Mit seiner offensiven Werbung stösst er allerdings auch in eigenen Fachkreisen nicht auf Gegenliebe. Die Schweizerische Gesellschaft für Plastische, Rekonstruktive und Ästhetische Chirurgie, bei der Häcki Mitglied ist, sagt auf Anfrage: «Unser Verhaltenskodex untersagt solche Werbung. Der Praxisinhaber wurde bereits angehalten, sie zu unterlassen.» Als Mitglied habe er sich dazu verpflichtet, sich an den Kodex zu halten. Doch Häcki kontert: Als Arzt halte er die Richtlinien der Gesellschaft vollständig ein. Die Werbung mache seine Klinik als Firma, wie dies auch viele andere renommierte Kliniken täten. «Da müssten sonst etliche Mitglieder aus der Gesellschaft ausgeschlossen werden.»

«Ich sage nie, was schön ist»

Vor ihm liegt ein halbes Dutzend Silikonkissen auf dem Tisch. Anschauungsmaterial, teils rund, teils in Tropfenform, ganz nach den Vorlieben von Interessentinnen. Trägt er nicht gar dazu bei, ein unrealistisches Schönheitsideal zu zementieren? «Nein, ich sage nie, was schön ist. Die Geschmäcker sind zum Glück verschieden. Die Leute kommen mit eigenen Vorstellungen und ich kläre sie auf, was machbar ist.» Auch schon habe er Leute abgewiesen. Das kommt vor, wenn er glaubt, jemanden nicht zufriedenstellen zu können. Und er betont: «Ich habe noch nie versucht, jemanden davon zu überzeugen, eine Schönheitsoperation zu machen.» Ausserdem: Wer keine Operation wolle, liesse sich selbst dann nicht operieren, wenn es gratis wäre.

Doch das Bedürfnis sei, eben, bei vielen da. Tatsache ist, dass die Schönheitsindustrie boomt. Immer mehr Menschen lassen sich also für ihre Schönheit unters Messer legen und nehmen damit ohne medizinische Notwendigkeit die Risiken des Eingriffs in Kauf.

Zunehmender Trend zu Eingriffen

«Der Trend zu Eingriffen wird noch zunehmen», so Häcki. «In fünfzig Jahren werden wir an einem ganz anderen Punkt sein.» Er verweist auf den Gangnam-Distrikt in Seoul, der die höchste Dichte an Schönheitschirurgen weltweit habe. «Da wird schon in der U-Bahn für Eingriffe geworben.»

«Als Inhaber bin ich selbstverständlich auch für die finanzielle Seite der Klinik verantwortlich»: Schönheitschirurg Jürg Häcki.
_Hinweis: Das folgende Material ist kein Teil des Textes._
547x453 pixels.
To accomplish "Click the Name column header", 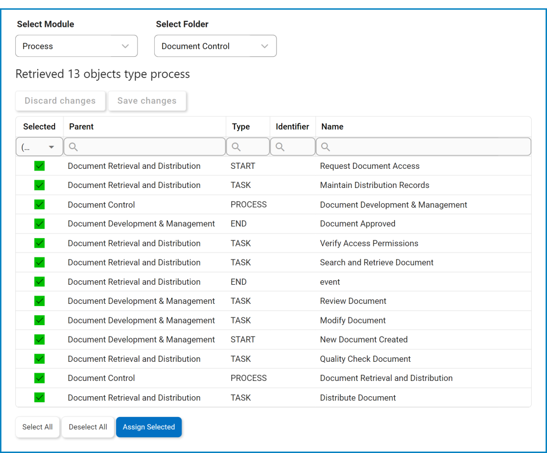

«Als Inhaber bin ich selbstverständlich auch für die finanzielle Seite der Klinik verantwortlich»: Schönheitschirurg Jürg Häcki.

(Bild: Mirjam Oertli)

Noch sind solche Zustände bei uns allenfalls Zukunftsmusik. Wenn er aber manchmal sehe, wie offen junge Leute auch hierzulande heute der Schönheitschirurgie gegenüberstünden, sei das auch für ihn manchmal erschreckend, so Häcki. «Die Jungen schiessen von morgens bis abends Selfies, posten sie, vergleichen sich, werden unsicher mit ihrem Äusseren.» Mit solchen Patientinnen rede er Klartext. Damit sie selber einsähen, dass eine Operation nicht die Lösung sei. «Als Schönheitschirurg empfinde ich auch eine grosse Verantwortung.»

Boomende Industrie, offensive Werbung. Ihm ein gar starkes Geschäftsinteresse zu unterstellen, liegt nah. «Während meiner Berufsausübung als Arzt steht allein der Patient im Mittelpunkt», entgegnet er darauf. Finanzielle Interessen hätten da keinen Platz. «Doch als Inhaber bin ich selbstverständlich auch für die finanzielle Seite der Klinik verantwortlich. So müssen wir entscheiden, welche Preise wir für die Dienstleistungen benötigen und wie viele Mitarbeitende wir beschäftigen können.»